5. Minor seizure variants
(1) The seizure form is diverse: including myoclonic seizures, inactive seizures, tonic seizures and atypical petit mal seizures, and the same child may have a mixture of two to three seizures;
Most of the seizures occur before the age of 4 years, with the most frequent occurrence at the age of 1 to 2 years;
③Signs of brain damage and mental retardation are more common;
④Electroencephalogram shows spike and slow waves below 2 and 5C/S.
6. Myoclonic seizures
① Characterized by episodic partial muscle clonus, often followed by 4-5 repeated jerks at 3-5 second intervals after a single jerk;
②There is no impairment of consciousness during seizure;
③The seizures are often combined with grand mal seizures, petit mal seizures or mixed seizures;
④Electroencephalogram (EEG) with multiple spines or multiple spines and slow waves.
7.Infantile spasms (west syndrome)
(1) The disease often starts 3 to 9 months after birth, with a peak incidence at 4 to 6 months, and rarely occurs after 1 year of age; perinatal ischemia and hypoxia, tuberous sclerosis and brain underdevelopment are common causes;
② Characterized by bowing-like, nodding or lightning-like spasms, which may also involve the extremities;
③Each seizure is characterized by a series of multiple spasms, each lasting about 1-15 seconds, and can occur dozens of times a day, most often before bedtime and after waking;
④Mental developmental disorders and neurological signs are associated;
⑤ High-amplitude dysrhythmias appear on the EEG during seizures. These seizures disappear between 2 and 5 years of age, and more than half of them transform into atypical aphasic seizures.
Treatment of epilepsy
Once the diagnosis of epilepsy is established and there is no indication for allopathic treatment, drug therapy should be started. The possible side effects of long-term medication and the need for regular laboratory tests should be explained to the patient and family members to obtain full cooperation.
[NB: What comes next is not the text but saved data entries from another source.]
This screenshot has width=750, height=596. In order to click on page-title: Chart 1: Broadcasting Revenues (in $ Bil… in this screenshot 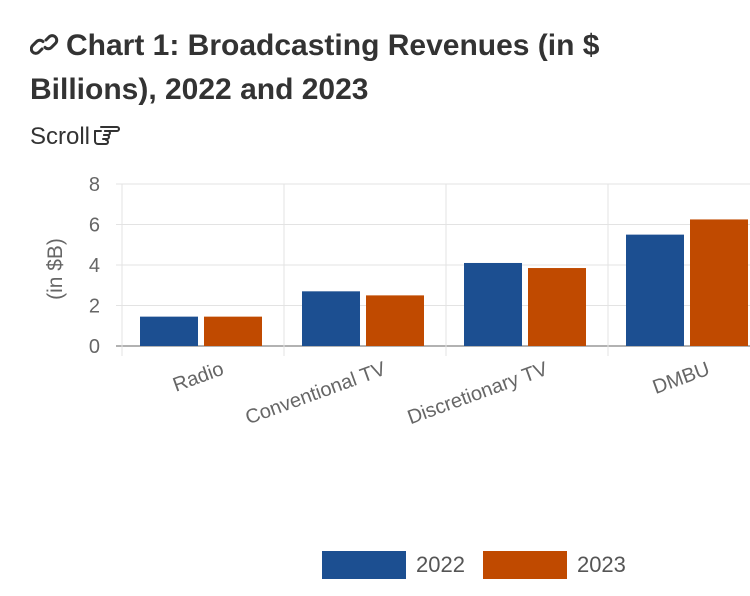, I will do `click(315, 68)`.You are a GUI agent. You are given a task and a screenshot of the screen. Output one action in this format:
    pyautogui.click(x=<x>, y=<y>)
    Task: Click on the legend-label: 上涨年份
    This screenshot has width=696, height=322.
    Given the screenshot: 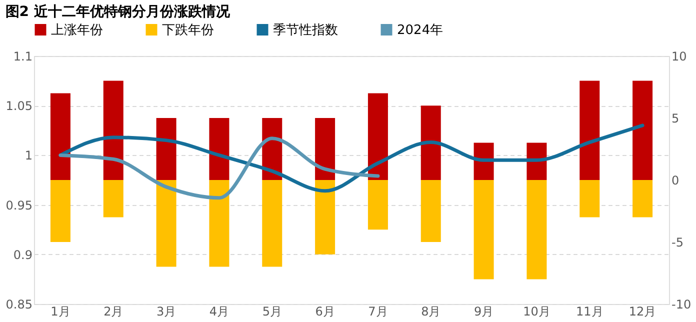 What is the action you would take?
    pyautogui.click(x=77, y=30)
     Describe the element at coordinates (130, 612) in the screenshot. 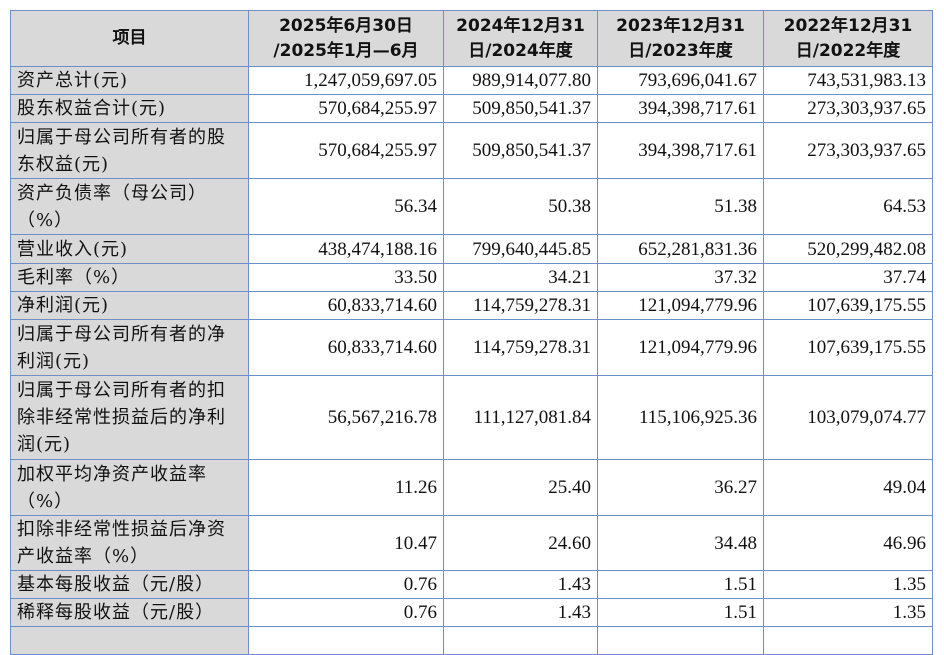

I see `row-label: 稀释每股收益（元/股）` at that location.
What is regular treatment?
(1) The medication should be selected according to the type of seizure.
(2) Medication should be administered for a long time without sudden interruption.
(3) The dose of medication should be individualized and should not be given in a thousand times.
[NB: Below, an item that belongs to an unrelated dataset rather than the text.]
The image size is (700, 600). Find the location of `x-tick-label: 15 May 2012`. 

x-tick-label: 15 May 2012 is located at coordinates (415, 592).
(4) First single-use medication.
Oral doses are started at low doses, gradually increased, and the dose is adjusted according to the seizure situation and blood concentration level. Due to pharmacokinetic reasons, there should be 5-7 days of overlapping doses when changing drugs. The time and number of doses per day is determined by the half-life of the drug and the time of seizure onset.
Why do some patients have uncontrolled seizures?
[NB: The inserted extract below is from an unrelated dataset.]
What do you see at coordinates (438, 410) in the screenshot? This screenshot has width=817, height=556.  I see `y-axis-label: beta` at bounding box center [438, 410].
There are many reasons why seizures cannot be controlled, some are refractory epilepsy, but more are not through formal treatment, according to the survey of outpatients: 70% of epileptic patients have received or are receiving informal treatment. This is because of (1) incorrect drug selection (one antiepileptic drug is used for any kind of seizure).
(2) No long-term regular medication; irregular medication; taking medication for several days when seizures occur and not when they do not; stopping medication after months of taking it; frequent medication changes within a short period of time, (often due to lack of understanding or concerns of the patient or family about formal treatment or misinformation by the physician)
(3) Stopping the medication too early, not under the guidance of the doctor to reduce the medication one by one.
(4) unprincipled multi-drug combination, or a variety of Chinese medicine multiple western medicine combination.